* Pixel coordinate grounding data:
════════════════

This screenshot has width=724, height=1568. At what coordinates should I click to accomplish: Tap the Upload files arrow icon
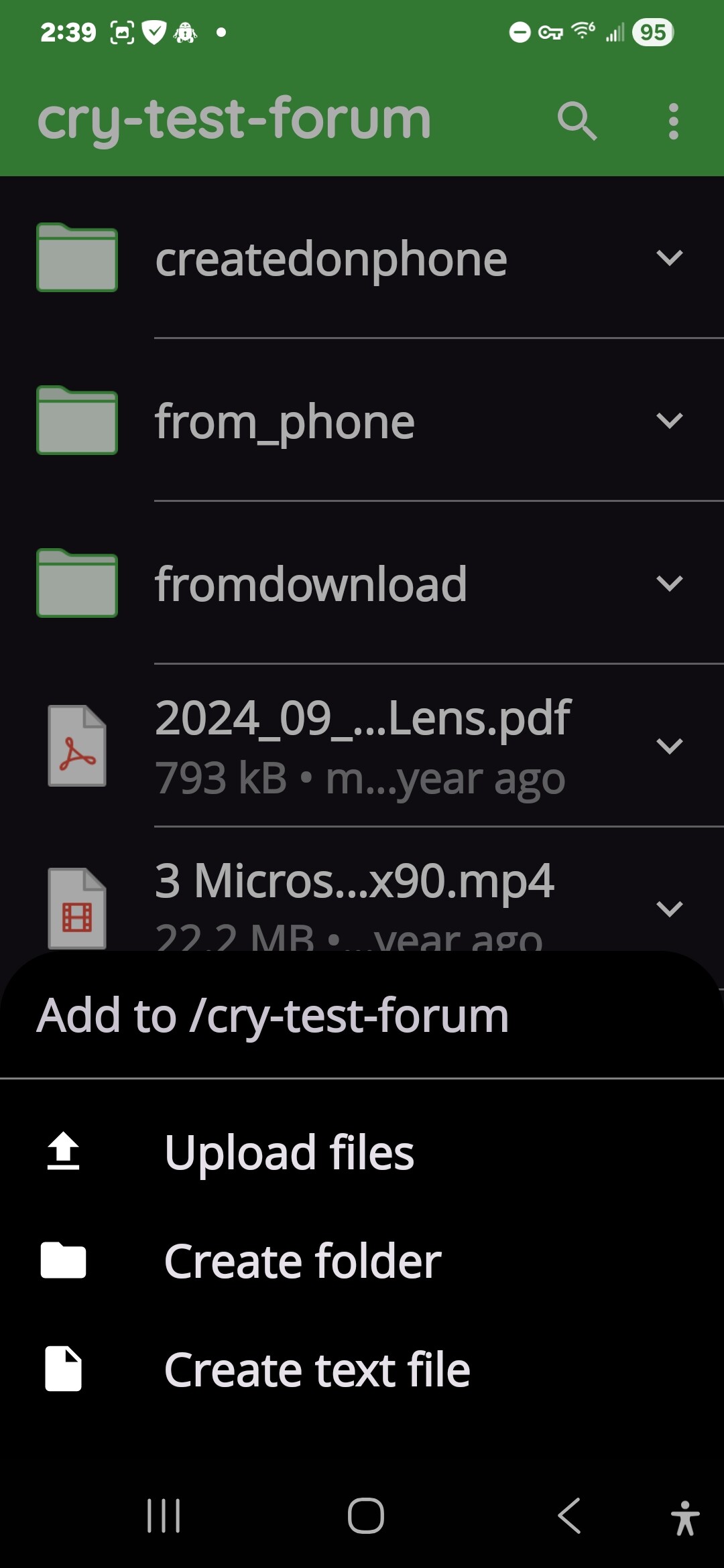64,1151
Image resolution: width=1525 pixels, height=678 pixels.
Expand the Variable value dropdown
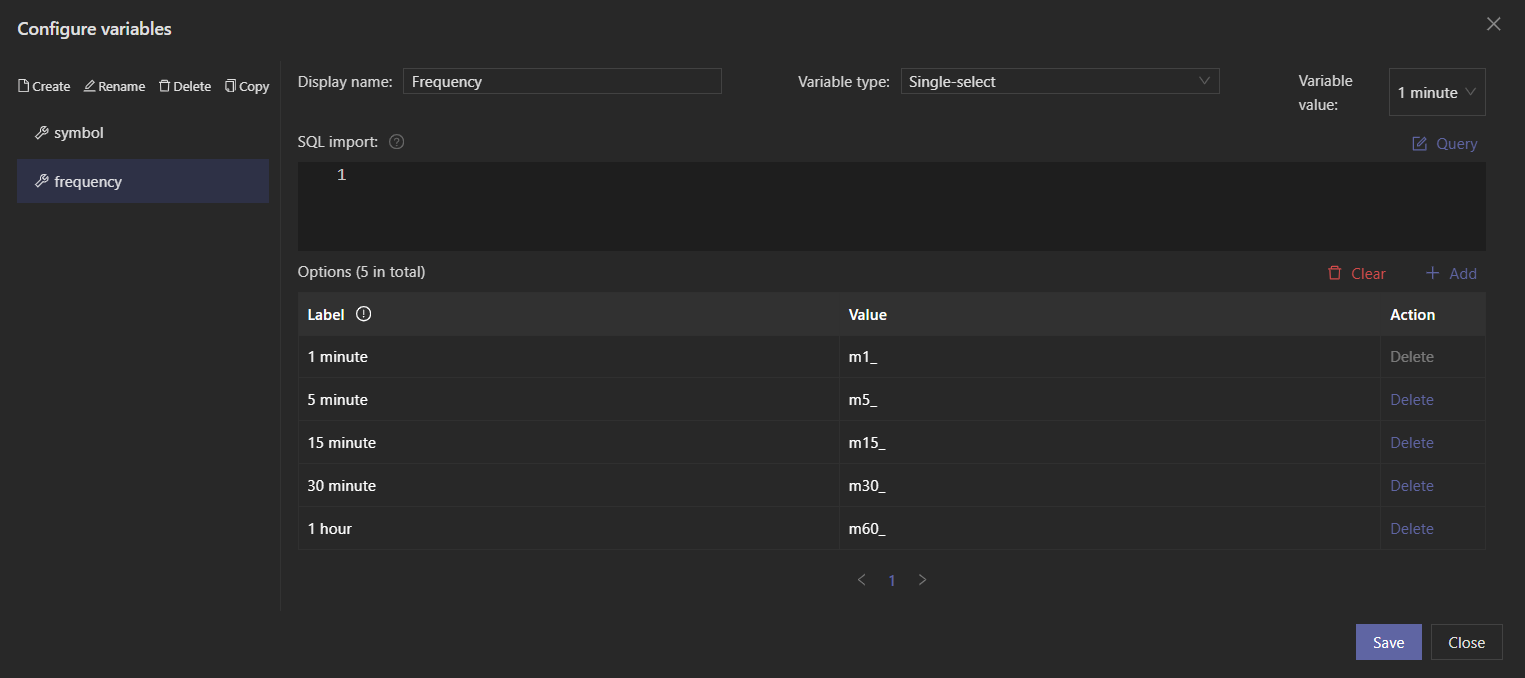[x=1436, y=93]
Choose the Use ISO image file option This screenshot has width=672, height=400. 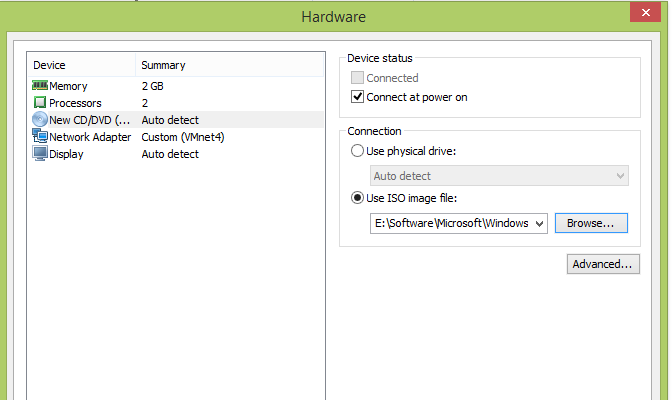(x=358, y=198)
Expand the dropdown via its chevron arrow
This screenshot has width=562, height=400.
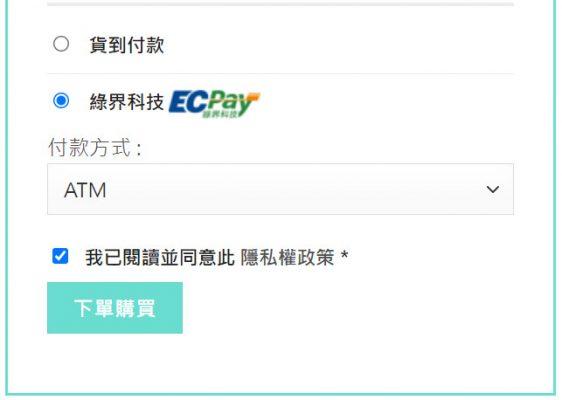(x=493, y=189)
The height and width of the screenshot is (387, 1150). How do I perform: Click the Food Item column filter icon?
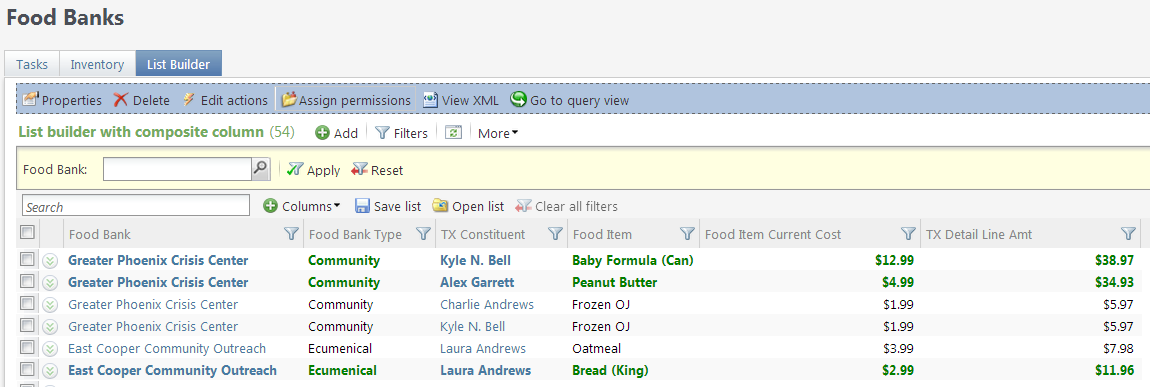(687, 234)
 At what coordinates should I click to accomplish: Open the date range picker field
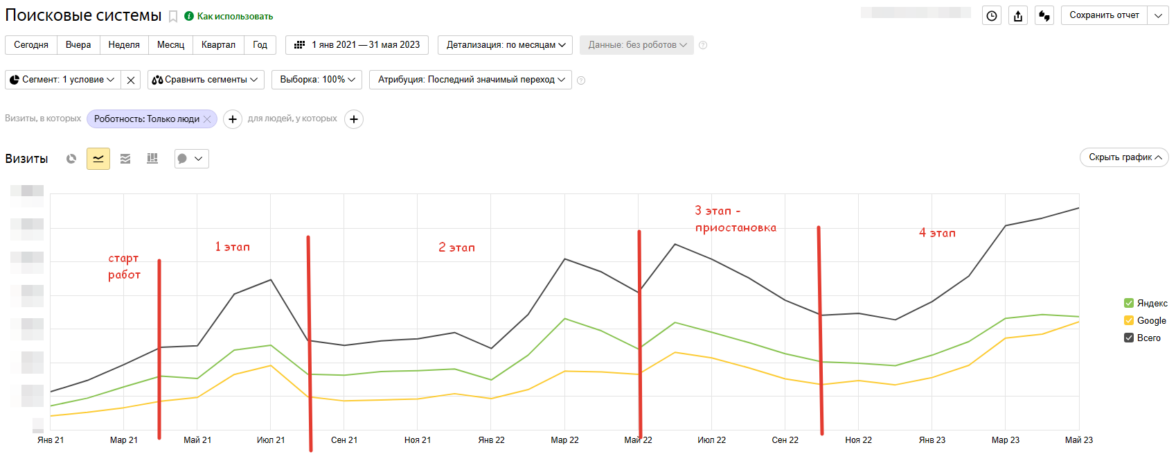(358, 45)
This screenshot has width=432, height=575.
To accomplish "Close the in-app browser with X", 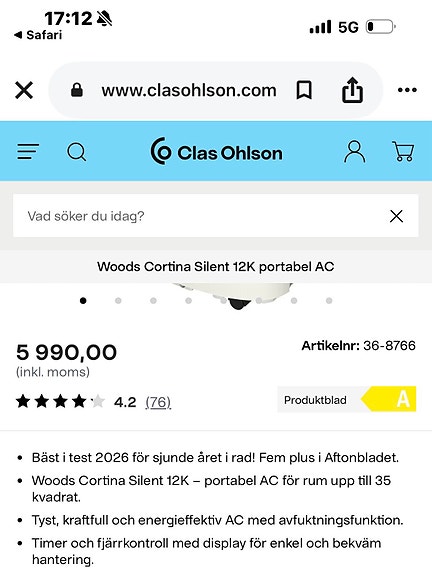I will pyautogui.click(x=24, y=90).
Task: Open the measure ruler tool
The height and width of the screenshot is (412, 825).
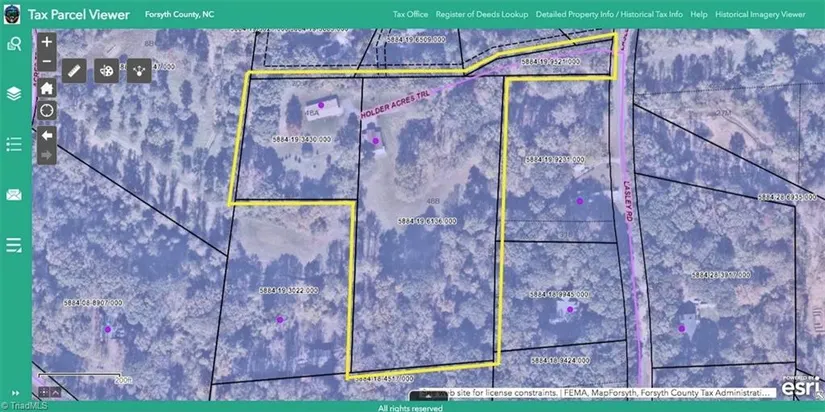Action: pos(74,70)
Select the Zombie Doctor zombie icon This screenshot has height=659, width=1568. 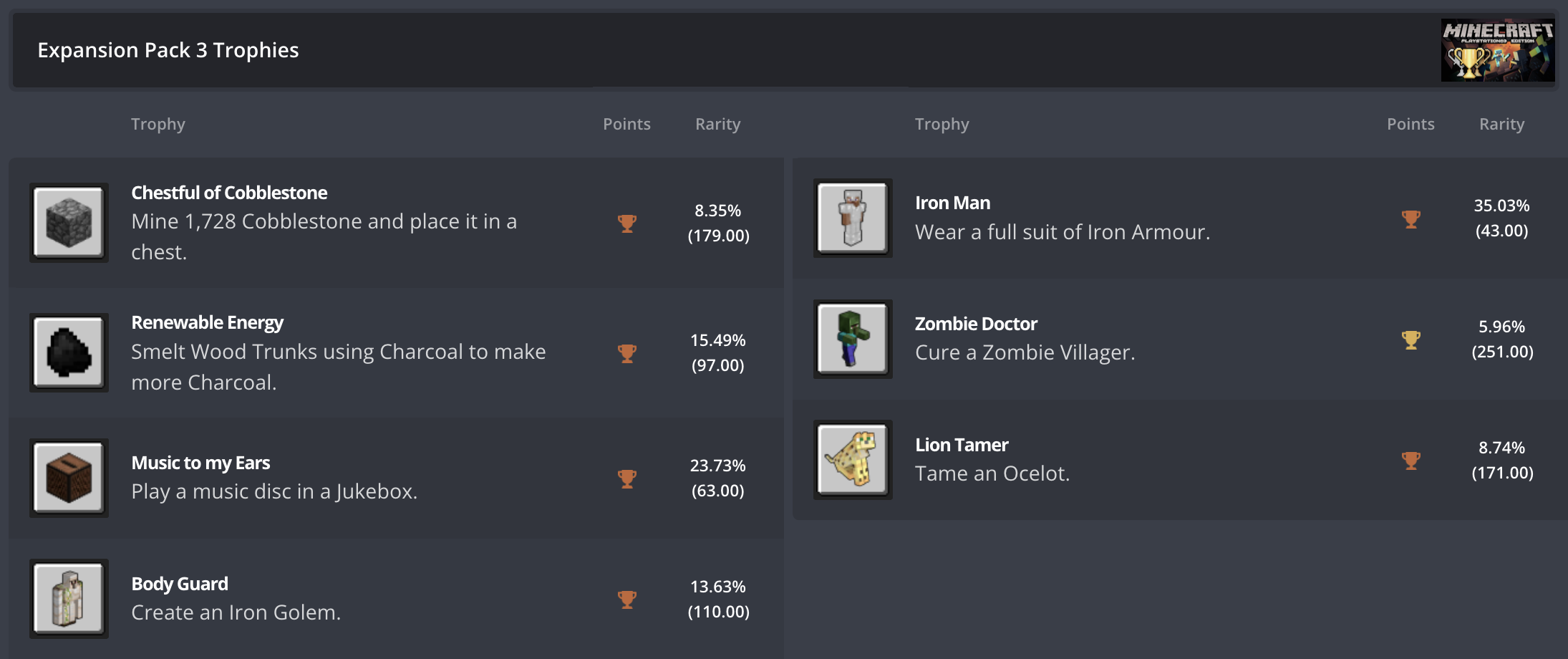pyautogui.click(x=852, y=338)
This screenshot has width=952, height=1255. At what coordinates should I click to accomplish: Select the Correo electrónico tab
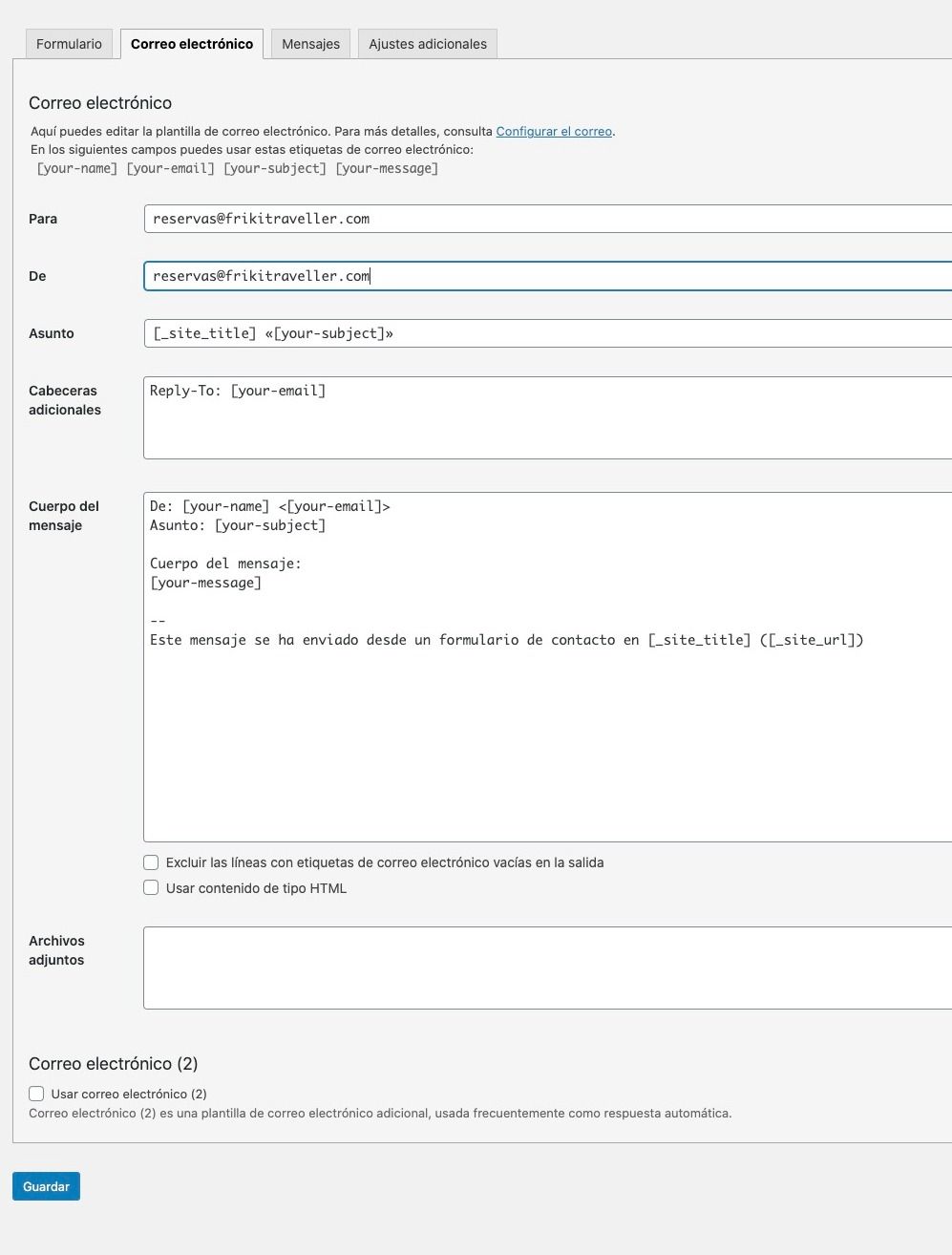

════════════════

* Task to carry out: The response must repeat exactly the lines above from the one with "This screenshot has width=562, height=400." through the one with "This screenshot has width=432, height=575.", including both, and must contain no pictures and no other text.

* Result for this exercise:
This screenshot has width=562, height=400.
(x=493, y=189)
The height and width of the screenshot is (387, 1150). How do I perform: Click the Food Item column filter icon?
(687, 234)
 At what coordinates should I click to accomplish: Open the date range picker field
(358, 45)
This screenshot has width=432, height=575.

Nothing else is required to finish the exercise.